Element lookup data:
---*---

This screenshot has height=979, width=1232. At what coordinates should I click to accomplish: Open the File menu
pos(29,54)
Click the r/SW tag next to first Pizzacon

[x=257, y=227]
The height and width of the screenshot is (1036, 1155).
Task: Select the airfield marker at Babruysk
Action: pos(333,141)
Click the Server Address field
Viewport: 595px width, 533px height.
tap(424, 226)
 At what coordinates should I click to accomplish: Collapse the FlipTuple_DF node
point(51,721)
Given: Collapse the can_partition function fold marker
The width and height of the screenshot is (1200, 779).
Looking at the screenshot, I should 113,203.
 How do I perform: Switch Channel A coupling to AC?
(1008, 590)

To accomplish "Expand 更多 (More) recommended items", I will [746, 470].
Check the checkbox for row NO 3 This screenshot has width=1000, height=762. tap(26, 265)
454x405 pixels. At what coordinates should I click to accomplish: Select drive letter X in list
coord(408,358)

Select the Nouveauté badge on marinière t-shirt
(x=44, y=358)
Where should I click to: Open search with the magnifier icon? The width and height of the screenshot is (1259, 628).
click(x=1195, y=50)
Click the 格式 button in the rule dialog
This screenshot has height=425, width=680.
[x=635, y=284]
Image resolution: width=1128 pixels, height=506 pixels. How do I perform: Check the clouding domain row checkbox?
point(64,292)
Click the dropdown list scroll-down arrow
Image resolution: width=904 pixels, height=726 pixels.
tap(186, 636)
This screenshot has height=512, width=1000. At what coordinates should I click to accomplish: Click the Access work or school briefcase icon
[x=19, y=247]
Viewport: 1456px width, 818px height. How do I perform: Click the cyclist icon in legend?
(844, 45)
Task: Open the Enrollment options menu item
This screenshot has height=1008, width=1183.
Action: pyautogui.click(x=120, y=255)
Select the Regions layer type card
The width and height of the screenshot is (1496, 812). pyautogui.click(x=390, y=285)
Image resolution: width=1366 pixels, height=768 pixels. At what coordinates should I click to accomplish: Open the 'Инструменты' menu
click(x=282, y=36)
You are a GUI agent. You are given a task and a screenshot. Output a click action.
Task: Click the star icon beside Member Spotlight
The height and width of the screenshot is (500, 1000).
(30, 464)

---*---

» Exercise
Reproduce the lines of the data from the one containing "Click the dropdown list scroll-down arrow" down to the one containing "[x=19, y=247]", changing "briefcase" to "suitcase" and leaving everything else unchanged.

» Result of this task
Click the dropdown list scroll-down arrow
Image resolution: width=904 pixels, height=726 pixels.
tap(186, 636)
This screenshot has height=512, width=1000. At what coordinates should I click to accomplish: Click the Access work or school suitcase icon
[x=19, y=247]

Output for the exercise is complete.